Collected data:

*-*-*

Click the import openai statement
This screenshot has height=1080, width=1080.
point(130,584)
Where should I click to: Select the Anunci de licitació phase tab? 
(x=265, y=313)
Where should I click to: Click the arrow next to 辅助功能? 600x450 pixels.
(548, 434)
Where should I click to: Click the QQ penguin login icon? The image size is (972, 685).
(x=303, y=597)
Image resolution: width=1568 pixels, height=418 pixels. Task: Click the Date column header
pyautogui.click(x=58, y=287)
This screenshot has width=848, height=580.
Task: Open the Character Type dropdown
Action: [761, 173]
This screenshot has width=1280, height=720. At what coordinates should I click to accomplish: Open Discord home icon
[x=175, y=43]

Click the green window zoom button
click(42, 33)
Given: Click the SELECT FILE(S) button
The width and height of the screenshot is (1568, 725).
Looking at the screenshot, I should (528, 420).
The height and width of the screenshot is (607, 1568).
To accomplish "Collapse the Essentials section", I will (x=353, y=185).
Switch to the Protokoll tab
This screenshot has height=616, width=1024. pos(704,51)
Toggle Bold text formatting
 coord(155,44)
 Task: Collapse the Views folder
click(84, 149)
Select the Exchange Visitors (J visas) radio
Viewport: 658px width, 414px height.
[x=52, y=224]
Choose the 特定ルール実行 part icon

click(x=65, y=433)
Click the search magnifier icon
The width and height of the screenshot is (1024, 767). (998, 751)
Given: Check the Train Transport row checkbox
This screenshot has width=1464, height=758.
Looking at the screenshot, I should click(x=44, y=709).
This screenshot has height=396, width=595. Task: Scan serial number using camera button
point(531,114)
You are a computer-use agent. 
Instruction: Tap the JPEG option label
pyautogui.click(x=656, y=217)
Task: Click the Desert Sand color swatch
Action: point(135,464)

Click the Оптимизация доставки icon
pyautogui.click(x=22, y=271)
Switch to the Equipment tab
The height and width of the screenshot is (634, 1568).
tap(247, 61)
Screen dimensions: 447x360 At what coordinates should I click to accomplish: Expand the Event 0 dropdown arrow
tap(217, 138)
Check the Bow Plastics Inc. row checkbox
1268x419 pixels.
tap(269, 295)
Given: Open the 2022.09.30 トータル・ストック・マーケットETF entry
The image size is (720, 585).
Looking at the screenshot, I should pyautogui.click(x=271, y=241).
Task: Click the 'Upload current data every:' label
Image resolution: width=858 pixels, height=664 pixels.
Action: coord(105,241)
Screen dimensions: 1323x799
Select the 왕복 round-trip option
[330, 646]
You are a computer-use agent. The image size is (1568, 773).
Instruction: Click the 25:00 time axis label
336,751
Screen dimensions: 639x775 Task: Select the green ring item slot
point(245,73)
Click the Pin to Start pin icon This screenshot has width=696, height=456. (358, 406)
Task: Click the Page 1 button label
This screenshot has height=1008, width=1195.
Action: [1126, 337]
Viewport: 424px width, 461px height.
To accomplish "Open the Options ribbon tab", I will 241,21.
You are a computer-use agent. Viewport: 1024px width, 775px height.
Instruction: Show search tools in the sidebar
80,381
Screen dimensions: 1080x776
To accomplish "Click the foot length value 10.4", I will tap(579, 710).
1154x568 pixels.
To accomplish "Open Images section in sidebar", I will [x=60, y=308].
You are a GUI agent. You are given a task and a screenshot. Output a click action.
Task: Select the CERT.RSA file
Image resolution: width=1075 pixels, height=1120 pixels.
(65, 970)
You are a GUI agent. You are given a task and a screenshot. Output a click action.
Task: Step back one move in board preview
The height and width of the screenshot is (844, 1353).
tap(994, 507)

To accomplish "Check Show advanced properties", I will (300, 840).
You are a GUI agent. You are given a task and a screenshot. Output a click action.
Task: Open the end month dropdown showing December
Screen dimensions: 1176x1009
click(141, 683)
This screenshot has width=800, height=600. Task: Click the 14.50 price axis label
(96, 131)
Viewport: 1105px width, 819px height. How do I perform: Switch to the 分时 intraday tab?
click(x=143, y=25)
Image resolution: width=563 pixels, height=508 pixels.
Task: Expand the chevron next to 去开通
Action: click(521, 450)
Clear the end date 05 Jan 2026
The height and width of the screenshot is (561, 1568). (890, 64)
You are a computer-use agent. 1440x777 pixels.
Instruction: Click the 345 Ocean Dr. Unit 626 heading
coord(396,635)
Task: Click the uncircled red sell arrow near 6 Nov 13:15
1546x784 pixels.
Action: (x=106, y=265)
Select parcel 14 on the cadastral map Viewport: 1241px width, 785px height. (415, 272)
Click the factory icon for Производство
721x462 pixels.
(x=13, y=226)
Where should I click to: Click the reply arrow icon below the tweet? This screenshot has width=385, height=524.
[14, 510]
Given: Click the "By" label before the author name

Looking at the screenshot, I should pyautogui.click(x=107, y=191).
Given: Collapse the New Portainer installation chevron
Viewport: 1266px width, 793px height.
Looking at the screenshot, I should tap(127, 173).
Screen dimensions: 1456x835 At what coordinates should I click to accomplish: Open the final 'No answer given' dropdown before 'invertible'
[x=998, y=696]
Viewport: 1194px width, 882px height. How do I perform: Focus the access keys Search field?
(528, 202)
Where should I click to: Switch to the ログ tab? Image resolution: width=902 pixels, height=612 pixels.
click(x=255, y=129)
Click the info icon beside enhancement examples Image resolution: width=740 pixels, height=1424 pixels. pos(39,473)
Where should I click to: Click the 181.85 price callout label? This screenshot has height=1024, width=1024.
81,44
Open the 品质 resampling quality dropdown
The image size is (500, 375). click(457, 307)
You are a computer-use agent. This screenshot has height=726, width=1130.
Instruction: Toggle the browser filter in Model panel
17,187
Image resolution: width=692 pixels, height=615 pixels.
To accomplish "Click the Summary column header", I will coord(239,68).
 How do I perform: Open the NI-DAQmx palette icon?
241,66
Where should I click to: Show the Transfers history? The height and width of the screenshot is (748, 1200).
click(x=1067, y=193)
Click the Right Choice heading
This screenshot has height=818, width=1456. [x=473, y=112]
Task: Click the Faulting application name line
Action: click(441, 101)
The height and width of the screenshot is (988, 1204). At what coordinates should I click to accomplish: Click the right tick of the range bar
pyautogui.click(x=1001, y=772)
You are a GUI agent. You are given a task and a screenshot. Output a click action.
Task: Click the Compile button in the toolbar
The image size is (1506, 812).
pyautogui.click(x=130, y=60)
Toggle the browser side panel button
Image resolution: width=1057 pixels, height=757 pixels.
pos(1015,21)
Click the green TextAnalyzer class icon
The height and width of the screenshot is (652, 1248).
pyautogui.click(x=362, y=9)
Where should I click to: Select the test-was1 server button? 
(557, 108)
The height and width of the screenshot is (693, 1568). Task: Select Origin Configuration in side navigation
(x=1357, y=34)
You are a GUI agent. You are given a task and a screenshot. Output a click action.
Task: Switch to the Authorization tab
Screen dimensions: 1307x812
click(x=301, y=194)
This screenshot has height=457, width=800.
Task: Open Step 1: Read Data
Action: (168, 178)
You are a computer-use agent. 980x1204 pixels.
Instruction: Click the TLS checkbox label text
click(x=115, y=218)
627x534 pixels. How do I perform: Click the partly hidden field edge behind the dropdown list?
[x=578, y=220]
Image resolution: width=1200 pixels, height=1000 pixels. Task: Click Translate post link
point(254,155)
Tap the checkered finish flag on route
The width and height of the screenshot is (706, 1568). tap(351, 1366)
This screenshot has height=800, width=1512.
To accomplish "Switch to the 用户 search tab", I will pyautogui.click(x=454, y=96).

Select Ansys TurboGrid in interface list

*-*-*

From the data, list each line in which the string "section" appears.

Output for this task:
To accomplish "Collapse the Essentials section", I will (x=353, y=185).
To accomplish "Open Images section in sidebar", I will [x=60, y=308].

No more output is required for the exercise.